Immunological characterization of glioblastoma cells for immunotherapy.

The aim of this study was the immunological characterization of glioblastoma cells. Glioblastoma cell lines were cultured in serum and serum-free neurobasal (NBE) medium conditions. These cell lines were characterized by flow cytometry, reverse transcription-polymerase chain reaction (RT-PCR), western blot and natural killer (NK) cell-cytotoxicity assays.
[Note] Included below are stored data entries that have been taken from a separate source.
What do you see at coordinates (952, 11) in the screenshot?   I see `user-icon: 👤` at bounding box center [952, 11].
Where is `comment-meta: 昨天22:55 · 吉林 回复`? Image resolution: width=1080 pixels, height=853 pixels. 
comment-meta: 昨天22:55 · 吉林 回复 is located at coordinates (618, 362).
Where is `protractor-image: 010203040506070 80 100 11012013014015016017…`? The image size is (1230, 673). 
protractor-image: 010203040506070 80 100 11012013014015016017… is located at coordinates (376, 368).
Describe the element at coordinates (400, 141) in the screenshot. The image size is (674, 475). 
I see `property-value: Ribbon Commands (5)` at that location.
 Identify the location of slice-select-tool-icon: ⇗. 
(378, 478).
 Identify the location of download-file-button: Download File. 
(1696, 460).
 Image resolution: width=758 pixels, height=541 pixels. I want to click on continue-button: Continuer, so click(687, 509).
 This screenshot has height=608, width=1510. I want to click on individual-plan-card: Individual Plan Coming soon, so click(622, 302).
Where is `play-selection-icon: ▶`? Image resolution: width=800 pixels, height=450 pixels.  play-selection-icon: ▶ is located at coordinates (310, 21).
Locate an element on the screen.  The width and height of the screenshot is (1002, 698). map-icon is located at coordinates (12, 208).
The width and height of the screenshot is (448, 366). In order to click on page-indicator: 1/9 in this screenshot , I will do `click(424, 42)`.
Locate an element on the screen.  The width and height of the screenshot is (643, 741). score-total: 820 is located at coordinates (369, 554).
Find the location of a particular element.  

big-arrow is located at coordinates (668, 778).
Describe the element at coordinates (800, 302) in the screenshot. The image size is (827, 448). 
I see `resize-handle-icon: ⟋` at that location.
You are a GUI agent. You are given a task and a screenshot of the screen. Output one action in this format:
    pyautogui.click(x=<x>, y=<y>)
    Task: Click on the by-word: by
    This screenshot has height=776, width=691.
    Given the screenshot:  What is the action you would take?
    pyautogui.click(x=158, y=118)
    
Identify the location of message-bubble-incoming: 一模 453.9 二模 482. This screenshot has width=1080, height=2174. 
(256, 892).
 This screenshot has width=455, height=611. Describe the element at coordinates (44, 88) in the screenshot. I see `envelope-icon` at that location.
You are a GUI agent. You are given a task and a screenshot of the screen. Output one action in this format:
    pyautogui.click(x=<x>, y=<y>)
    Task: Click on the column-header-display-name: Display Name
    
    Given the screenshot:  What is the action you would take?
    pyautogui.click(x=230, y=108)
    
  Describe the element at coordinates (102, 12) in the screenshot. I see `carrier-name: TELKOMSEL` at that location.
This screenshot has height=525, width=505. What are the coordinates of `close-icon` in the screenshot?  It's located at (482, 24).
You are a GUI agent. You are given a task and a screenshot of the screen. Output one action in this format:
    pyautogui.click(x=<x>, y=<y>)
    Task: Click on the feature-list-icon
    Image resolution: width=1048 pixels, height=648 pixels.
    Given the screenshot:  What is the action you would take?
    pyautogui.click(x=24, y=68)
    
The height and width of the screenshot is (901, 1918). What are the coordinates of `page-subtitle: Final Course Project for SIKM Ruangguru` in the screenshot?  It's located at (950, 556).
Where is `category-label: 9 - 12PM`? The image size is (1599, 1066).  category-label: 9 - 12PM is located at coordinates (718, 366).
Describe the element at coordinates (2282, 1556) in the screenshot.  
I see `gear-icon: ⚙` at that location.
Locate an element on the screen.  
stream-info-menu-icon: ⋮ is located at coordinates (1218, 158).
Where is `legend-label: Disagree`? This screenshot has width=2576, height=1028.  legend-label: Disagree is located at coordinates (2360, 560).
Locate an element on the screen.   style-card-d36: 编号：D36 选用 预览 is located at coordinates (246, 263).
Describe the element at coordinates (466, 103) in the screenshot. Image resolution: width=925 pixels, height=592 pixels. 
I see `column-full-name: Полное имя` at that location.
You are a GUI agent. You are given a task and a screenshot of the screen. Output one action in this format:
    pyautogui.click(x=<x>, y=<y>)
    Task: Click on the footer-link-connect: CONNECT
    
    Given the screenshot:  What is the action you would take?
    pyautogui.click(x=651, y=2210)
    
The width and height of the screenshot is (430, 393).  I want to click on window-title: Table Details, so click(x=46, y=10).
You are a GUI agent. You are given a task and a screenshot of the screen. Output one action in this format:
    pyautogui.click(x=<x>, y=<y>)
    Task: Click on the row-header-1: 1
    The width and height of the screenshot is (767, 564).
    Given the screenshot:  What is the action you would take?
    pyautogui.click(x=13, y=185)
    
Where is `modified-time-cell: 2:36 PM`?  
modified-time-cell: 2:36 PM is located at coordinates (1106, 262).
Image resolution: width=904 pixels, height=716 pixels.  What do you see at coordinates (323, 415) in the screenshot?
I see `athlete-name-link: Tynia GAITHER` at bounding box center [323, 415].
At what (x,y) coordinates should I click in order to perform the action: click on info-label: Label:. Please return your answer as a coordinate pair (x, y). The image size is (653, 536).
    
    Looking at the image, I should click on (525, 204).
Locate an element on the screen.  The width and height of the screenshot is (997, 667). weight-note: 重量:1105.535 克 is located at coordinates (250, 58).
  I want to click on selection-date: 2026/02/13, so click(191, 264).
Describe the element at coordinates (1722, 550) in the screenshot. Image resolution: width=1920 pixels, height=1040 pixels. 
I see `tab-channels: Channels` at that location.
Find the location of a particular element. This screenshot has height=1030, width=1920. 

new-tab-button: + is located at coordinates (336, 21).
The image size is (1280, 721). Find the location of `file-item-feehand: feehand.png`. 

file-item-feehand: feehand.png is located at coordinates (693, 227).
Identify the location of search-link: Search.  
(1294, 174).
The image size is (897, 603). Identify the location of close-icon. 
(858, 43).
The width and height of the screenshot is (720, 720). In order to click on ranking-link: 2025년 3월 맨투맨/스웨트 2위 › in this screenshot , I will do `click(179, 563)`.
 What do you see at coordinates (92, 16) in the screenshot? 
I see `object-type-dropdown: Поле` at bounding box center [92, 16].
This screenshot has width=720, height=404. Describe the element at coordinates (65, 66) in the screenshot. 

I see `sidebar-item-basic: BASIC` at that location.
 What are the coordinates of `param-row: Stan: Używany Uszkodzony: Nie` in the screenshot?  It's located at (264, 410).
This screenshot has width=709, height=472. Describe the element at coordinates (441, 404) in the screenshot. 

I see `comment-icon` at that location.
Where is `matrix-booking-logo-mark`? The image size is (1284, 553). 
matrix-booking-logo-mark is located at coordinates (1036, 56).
A previously described NK cell expansion method that uses K562 cells expressing interleukin (IL)-15 and 4-1 BB Ligand (BBL) (K562-mb15-41BBL) was used. RT-PCR and western blots for the expression of tumor-associated antigens (TAAs), were carried out in 32 glioblastoma and seven normal brain tissues. U87 and U343 tumor cell lines showed increased expression for major histocompatibility complex (MHC)-I and -II molecules. No significant differences in the levels of CD133, MHC class I/II, MHC class I-related chain A (MICA), MICB, UL16 binding protein 1-3 (ULBP 1-3) expression in these cell lines and in NK cell cytotoxicity were observed between serum and NBE conditions. Regardless of culture conditions, U87 and U343 cell lines were sensitive to expanded NK cells, with median cytotoxicities at 4:1 effector/target ratio of 43.2% and 46.5%, respectively. In RT-PCR, U343 and U87 showed the expression of most TAAs at a high ratio compared with U251. Western blots demonstrated positive expression for BIRC5, CD99 and ERBB2 in U251, U87 and U343 cell lines and tissues. These highly-expressed TAAs such as BIRC5, CD99 and ERBB2 in glioblastoma tissue could be the targets for immunotherapy. U87 and U343 cell lines could be useful for studying the efficacy of immunotherapy related to various TAAs and NK cell immunotherapy.